Da fängt sie wohl an.
Dann werde ich eigentlich die ganze Zeit zensiert. Ich arbeite jetzt seit etwa fünfzig Jahren in Europa, und mit wenigen Ausnahmen habe ich nie einen großen Verlag oder ein großes Plattenlabel für meine Arbeit begeistern können. Nur wenige Theaterstücke von mir werden gespielt. Das ist auch eine Form der Zensur. Von den großen Medien werde ich einfach nicht akzeptiert.
Und das Publikum?
Mit dem hatte ich nie Schwierigkeiten. Meistens habe ich vor ausverkauften Sälen gespielt. Schlechten Besuch hatte ich nur, wenn jemand dachte, dass der Kreisler so bekannt ist, dass man kein Plakat braucht.

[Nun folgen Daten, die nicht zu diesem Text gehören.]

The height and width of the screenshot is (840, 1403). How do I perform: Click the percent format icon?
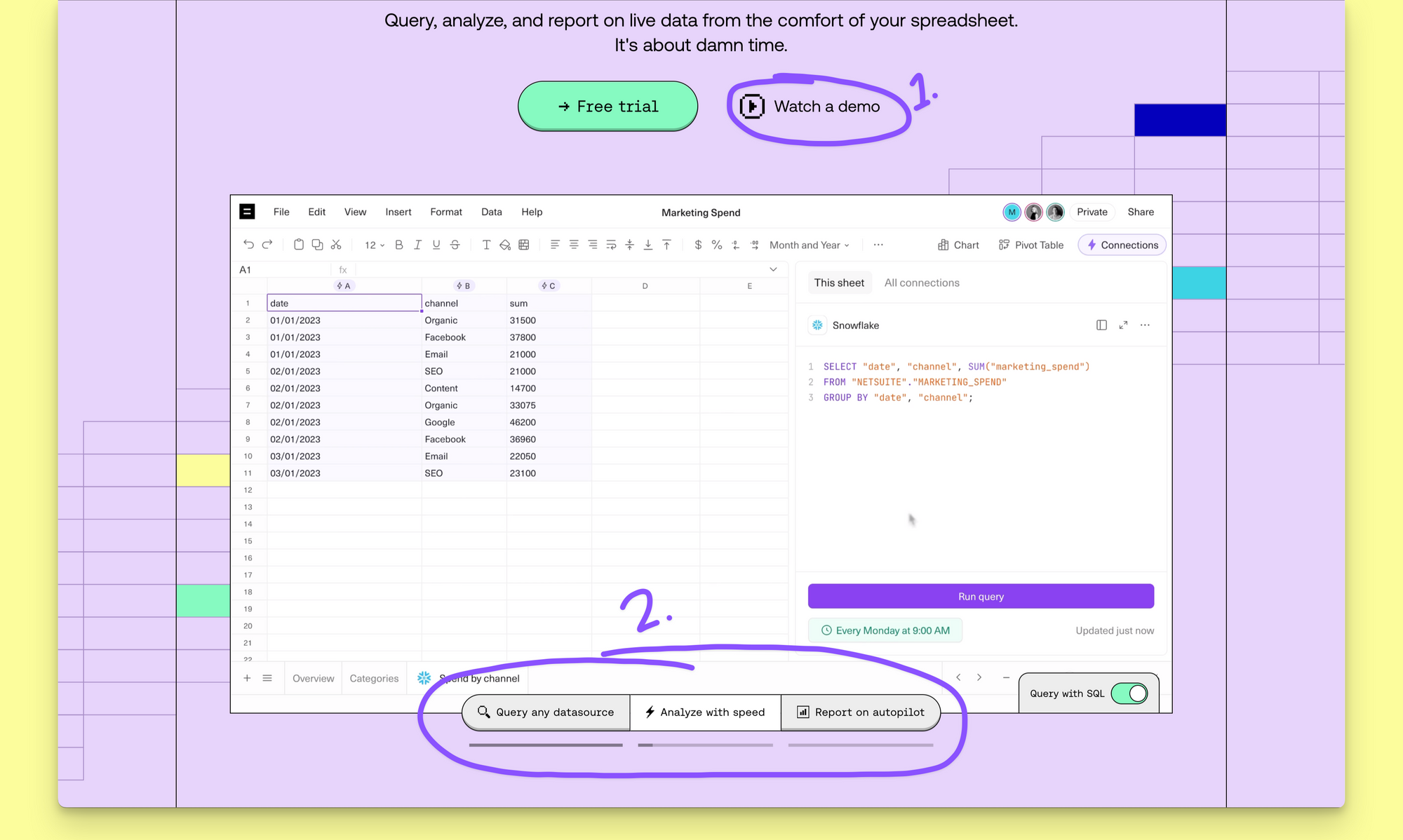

Wovon träumen Sie, wenn Sie schreiben?
Es ist nicht eine Frage des Träumens, sondern dass man eigentlich in einer irrealen Welt lebt, so lang man schreibt oder komponiert. Ein tranceähnlicher Zustand. Andererseits lebe ich ein bürgerliches Leben. Ich zieh mich nicht verrückt an und meine Orgien liegen auch schon länger zurück.
Aber wenn man an Georg Kreisler denkt, denkt man dennoch nicht an Normalität.

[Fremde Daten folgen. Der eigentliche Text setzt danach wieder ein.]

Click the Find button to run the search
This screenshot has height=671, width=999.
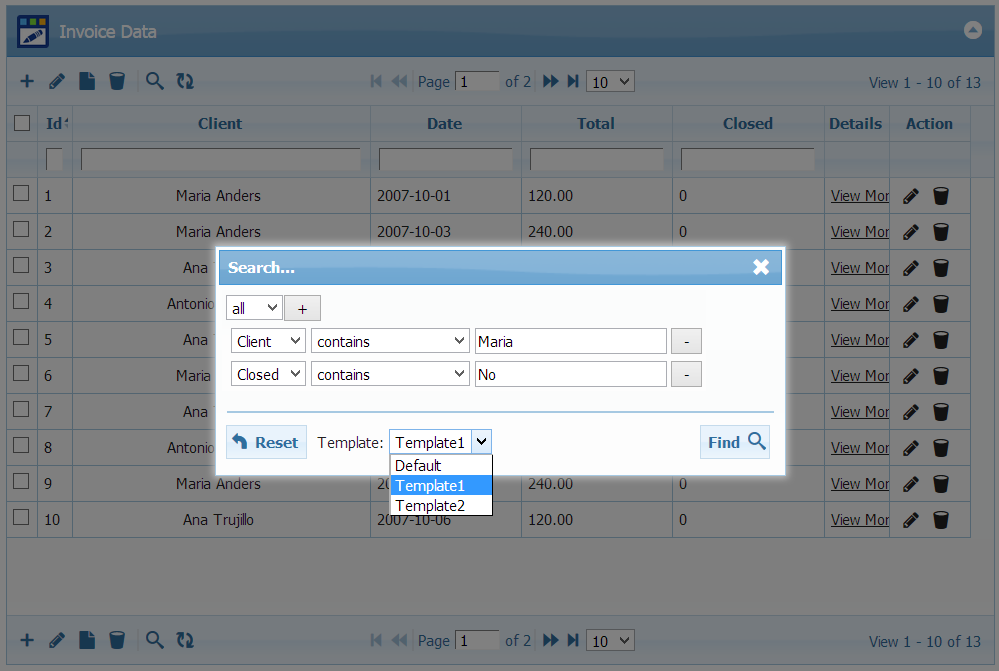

Ich weiß, worauf sie hinaus wollen. Angepasst bin ich trotz meines normalen Lebens noch lange nicht.
Über ihren Dienst in der US-Army meinten Sie, Sie hätten die Erfahrung gemacht, dass einem nichts passiert, wenn man nur konsequent ungehorsam ist.
Es ist mir auch wirklich nie etwas passiert, obwohl ich mich immer wieder unerlaubt von der Truppe entfernt habe.
Widerstand als Prinzip?
Wenn man mich zu etwas zwingen will, dann gehe ich. Heute mehr als früher, als ich durch die Immigration starke Existenzängste hatte und mich daran gewöhnen musste, überall mitzumachen, um ein Auskommen zu finden. Als es mir dann besser ging, habe ich mir den Luxus erlaubt, öfter einmal ‚Nein‘ zu sagen.
Das heutige Fernsehen muss ihnen ob seiner stumpfsinnigen Angepasstheit ein Gräuel sein?
Was heute Comedy genannt wird, ist wirklich übel. Da schau ich schon nicht mehr hin. Gelegentlich überzeuge ich mich davon, dass es auch wirklich nicht gut ist, und dann lass ich’s wieder.
Wenn Sie zwanzig Jahre später geboren worden, wären Sie wohl ein 68er geworden, dreißig Jahre später vielleicht sogar Punk…
Bis zu einem gewissen Grad war ich ein 68er, obwohl ich schon in den Vierzigern war. Ich hatte eine starke Sympathie für die Bewegung und habe sie auch heute noch. Ich war auch einer der ersten, der mit dem Publikum diskutierte: Auf dem Klavier hatte ich eine kleine Glocke. Wenn ich sie läutete, ging das Saallicht an und ich forderte die Leute auf, sich mit mir zu unterhalten. Da hat man mir schon auch mal Stühle auf die Bühne geschmissen.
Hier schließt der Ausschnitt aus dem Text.